The authors have declared that no competing interests exist.

Figures

Fig 1
Fig 1. Distribution of prolonged length of stay (PLOS) events by type of hospitalization from 2000–2017.
(A) Overall Distribution of PLOS events by type of hospitalization (elective or emergency and surgical and non-surgical). The frequency of PLOS was significantly higher during hospitalization events that required a surgical intervention. (B) Annual trends of the distribution of type of hospitalization. During the study period there was an important reduction in the proportion of elective and urgent surgical events of hospitalization (dark and light gray bars). Elective hospitalization events for surgical procedures increased the most during the study period.
Fig 2
Fig 2. Adjusted risk of a prolonged length of stay (PLOS) event by diagnosis at hospital discharge.
Odds ratios for PLOS by diagnosis at discharge were adjusted for age, gender, physician-to-patient ratio, type of admission, readmission at 30 days, day of admission (weekday vs weekend), number of additional diagnosis, place of residence and socioeconomic status using multinomial logistic regression models fixing “Diseases of the liver, biliary tract and pancreas (K70.0-K79.9, K83.0-K89.9)” as the reference group.
Fig 3
Fig 3. Annual frequency of hospitalizations classified as prolonged length-of-stay (PLOS) from 2000–2017.

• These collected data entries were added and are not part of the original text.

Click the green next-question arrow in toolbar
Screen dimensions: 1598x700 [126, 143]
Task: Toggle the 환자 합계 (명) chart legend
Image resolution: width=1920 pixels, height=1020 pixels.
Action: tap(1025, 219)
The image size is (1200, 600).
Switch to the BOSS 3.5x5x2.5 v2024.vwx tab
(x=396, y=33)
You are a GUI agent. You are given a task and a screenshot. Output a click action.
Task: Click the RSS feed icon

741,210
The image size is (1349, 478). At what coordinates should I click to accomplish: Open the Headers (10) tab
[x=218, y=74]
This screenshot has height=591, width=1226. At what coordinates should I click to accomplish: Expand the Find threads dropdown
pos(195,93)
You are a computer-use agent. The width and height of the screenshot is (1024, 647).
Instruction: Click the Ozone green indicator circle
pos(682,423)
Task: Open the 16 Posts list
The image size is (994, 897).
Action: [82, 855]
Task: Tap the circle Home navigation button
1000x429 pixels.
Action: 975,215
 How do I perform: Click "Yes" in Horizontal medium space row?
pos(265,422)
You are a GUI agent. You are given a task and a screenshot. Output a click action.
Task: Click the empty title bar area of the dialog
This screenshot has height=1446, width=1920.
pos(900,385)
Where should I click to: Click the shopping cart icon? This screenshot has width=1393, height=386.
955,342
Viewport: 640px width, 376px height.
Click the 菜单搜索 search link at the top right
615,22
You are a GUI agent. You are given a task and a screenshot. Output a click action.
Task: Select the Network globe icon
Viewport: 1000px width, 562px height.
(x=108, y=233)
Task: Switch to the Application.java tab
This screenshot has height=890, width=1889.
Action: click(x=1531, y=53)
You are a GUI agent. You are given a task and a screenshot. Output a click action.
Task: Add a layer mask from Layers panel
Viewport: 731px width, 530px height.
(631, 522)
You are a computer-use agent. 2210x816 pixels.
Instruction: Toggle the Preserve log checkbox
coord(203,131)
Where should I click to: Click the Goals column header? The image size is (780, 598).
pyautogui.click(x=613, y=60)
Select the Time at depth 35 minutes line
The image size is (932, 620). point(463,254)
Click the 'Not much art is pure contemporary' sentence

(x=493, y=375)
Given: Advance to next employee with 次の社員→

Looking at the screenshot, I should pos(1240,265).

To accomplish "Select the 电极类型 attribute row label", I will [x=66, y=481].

(A) The vertical, gray bars represent the annual percentage of hospitalization events classified as PLOS. The percentage increased from 2.4% in 2000 to 7.6% in 2007, then declined slightly in the ensuing years and remained stable during 2009–2016 with a later peak in 2017. The black, dotted line, summarizes the annual median length-of-stay (LOS) in days across time, during the study period. The median LOS for all hospitalization events was 8 days in 2000, peaked at 10 days in 2006 and 2007 and then declined to 8 days afterwards and up to 2015, when it declined again by one day (B). The black, vertical, boxplots illustrate the annual adjusted odds ratios (aORs) for prolonged stay of hospitalization (PLOS) using 2000 as the year of reference. We used multinomial logistic regression models to control for age, gender, type of admission, recent hospital discharge, weekday/weekend admission, additional diagnoses, place of residence and socioeconomic status, using inverse probability weights based on diagnosis of admission. The adjusted risk of PLOS increased between 2000 and 2007, then substantially and continuously decrease afterwards despite a sustained percentage of PLOS episodes after 2008.